Update the records from the line containing "Given: Go to the FAULTY PART step" down to the line containing "[x=741, y=81]" by replacing "scale bar" with "distance scale", and return only those lines with everything else unchanged.

TASK DATA:
▬▬▬▬▬▬

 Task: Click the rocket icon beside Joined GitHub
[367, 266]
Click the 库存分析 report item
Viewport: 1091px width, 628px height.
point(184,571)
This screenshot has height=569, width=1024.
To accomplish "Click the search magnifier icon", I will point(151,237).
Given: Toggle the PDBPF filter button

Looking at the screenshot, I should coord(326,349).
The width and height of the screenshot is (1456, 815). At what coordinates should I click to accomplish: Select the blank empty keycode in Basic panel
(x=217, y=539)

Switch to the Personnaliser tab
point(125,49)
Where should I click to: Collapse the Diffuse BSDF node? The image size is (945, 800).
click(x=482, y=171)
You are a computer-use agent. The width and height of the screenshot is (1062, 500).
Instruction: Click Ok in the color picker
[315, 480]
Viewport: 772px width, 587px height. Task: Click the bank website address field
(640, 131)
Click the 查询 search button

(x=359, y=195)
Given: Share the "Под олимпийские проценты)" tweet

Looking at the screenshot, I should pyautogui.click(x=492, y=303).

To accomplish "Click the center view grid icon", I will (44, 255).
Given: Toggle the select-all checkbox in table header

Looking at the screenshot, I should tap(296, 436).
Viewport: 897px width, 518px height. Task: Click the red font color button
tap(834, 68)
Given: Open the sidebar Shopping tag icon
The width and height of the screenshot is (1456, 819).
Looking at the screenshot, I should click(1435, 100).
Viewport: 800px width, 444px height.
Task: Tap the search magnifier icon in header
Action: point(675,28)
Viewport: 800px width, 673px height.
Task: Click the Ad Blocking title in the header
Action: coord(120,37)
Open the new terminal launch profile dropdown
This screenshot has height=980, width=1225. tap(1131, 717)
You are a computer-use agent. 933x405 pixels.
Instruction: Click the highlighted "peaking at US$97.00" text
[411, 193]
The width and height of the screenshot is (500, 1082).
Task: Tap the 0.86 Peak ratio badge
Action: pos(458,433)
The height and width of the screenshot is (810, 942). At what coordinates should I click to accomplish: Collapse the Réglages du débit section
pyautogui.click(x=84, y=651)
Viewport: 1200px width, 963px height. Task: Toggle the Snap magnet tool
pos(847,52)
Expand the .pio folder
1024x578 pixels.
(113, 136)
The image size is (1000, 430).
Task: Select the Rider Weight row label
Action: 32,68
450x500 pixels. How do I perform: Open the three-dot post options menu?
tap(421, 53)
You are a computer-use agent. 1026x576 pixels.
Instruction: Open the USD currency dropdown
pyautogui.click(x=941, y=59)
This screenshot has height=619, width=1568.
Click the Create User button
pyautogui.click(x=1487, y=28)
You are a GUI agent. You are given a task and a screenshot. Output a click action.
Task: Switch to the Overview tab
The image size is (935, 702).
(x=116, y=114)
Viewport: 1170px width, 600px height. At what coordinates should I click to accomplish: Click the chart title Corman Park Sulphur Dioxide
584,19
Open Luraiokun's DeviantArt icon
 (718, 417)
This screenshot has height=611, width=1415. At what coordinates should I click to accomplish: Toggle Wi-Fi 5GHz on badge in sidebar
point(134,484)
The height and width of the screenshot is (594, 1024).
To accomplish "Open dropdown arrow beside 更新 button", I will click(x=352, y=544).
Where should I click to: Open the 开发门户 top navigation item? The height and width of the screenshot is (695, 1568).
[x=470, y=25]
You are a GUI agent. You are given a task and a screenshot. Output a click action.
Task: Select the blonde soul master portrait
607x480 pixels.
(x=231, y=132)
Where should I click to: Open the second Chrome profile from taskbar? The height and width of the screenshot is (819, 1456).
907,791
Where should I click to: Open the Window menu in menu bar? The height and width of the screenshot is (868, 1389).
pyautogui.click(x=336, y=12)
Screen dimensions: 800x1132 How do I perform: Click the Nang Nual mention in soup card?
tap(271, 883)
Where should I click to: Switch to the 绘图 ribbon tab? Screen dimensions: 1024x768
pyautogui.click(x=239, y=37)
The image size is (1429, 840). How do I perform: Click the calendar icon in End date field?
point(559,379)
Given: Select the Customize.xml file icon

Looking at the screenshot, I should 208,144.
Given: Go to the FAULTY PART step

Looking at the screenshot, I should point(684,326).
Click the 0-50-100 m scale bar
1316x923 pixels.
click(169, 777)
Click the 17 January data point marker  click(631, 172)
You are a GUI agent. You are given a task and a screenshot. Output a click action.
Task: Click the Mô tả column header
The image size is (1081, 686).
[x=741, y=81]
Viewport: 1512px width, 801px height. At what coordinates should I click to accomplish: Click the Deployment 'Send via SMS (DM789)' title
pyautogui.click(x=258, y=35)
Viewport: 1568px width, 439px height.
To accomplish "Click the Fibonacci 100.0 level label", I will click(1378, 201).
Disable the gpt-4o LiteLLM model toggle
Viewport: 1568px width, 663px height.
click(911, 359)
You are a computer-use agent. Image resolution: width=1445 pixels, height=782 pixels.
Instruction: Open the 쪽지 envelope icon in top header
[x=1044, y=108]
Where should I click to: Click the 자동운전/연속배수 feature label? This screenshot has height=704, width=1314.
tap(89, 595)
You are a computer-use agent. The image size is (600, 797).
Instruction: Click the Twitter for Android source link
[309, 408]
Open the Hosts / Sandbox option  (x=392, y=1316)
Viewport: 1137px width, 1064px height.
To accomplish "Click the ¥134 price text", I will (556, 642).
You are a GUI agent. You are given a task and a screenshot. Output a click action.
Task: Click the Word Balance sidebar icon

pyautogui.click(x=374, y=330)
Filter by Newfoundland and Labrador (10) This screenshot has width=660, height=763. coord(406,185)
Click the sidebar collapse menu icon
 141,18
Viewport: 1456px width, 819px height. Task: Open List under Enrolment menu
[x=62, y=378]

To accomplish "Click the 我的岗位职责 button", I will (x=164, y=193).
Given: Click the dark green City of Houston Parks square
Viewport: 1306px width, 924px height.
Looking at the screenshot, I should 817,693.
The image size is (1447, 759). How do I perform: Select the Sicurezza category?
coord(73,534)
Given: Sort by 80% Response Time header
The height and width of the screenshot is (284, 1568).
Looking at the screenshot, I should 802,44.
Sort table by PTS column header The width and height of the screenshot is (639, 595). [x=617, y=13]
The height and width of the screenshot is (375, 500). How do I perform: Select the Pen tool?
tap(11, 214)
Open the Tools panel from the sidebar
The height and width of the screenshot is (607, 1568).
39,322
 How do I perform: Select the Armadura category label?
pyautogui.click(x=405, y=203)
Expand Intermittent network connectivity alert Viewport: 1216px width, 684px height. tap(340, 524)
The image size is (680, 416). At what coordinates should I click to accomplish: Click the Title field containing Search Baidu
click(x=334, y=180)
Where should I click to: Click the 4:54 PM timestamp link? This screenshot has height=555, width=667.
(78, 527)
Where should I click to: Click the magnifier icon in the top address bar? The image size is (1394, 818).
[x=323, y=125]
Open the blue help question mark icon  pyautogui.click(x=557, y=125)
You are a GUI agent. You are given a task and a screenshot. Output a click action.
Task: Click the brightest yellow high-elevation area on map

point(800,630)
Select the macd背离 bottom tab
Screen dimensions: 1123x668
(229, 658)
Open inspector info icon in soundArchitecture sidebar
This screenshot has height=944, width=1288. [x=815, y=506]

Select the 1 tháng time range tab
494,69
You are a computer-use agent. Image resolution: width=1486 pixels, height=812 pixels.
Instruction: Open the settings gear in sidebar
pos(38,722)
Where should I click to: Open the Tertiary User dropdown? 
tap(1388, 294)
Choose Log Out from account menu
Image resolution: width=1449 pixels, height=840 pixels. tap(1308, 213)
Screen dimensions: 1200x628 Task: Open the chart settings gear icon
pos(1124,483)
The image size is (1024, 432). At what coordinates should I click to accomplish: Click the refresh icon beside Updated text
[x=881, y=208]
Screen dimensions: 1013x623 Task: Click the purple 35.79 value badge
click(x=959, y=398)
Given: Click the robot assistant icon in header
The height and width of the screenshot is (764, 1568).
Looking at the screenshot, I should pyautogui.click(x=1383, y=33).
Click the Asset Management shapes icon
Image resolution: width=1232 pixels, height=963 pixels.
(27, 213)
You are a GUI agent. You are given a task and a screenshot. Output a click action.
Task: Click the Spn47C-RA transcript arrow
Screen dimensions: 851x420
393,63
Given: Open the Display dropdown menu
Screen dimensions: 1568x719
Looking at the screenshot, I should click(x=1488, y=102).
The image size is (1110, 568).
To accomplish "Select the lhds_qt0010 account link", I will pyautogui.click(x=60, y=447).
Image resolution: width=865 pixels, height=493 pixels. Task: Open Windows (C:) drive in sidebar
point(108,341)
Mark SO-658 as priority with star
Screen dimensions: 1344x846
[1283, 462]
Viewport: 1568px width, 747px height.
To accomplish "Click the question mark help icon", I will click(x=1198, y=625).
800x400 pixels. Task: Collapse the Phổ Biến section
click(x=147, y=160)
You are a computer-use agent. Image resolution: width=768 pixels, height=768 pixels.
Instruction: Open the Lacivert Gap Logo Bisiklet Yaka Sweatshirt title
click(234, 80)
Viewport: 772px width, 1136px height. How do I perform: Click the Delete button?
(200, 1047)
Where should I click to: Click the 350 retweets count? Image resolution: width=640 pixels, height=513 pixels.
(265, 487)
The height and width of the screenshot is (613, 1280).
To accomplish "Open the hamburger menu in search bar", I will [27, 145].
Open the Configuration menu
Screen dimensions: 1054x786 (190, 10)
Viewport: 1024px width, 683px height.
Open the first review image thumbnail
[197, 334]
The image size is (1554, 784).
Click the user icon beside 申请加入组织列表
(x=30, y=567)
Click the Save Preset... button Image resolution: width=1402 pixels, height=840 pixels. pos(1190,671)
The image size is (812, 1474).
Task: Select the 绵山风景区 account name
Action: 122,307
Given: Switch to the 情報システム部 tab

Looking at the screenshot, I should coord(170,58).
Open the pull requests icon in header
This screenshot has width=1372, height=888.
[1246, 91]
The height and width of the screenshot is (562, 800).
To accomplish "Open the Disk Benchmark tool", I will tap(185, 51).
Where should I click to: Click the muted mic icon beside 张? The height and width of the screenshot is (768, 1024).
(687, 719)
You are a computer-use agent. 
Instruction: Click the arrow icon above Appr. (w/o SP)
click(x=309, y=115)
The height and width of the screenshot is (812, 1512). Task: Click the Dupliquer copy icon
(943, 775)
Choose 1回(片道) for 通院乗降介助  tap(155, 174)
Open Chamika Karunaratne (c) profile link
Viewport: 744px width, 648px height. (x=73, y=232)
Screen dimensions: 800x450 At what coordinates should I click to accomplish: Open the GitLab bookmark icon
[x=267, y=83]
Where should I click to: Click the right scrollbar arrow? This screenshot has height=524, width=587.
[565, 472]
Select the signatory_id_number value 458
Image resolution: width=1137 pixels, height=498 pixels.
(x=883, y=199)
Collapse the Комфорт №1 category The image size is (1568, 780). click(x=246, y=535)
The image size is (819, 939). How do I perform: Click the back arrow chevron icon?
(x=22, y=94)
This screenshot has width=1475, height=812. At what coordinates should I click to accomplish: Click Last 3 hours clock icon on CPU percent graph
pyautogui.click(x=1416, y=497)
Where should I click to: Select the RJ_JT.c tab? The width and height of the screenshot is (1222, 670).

▬▬▬▬▬▬

EXERCISE ANSWER:
Given: Go to the FAULTY PART step

Looking at the screenshot, I should point(684,326).
Click the 0-50-100 m distance scale
1316x923 pixels.
click(169, 777)
Click the 17 January data point marker  click(631, 172)
You are a GUI agent. You are given a task and a screenshot. Output a click action.
Task: Click the Mô tả column header
The image size is (1081, 686).
[x=741, y=81]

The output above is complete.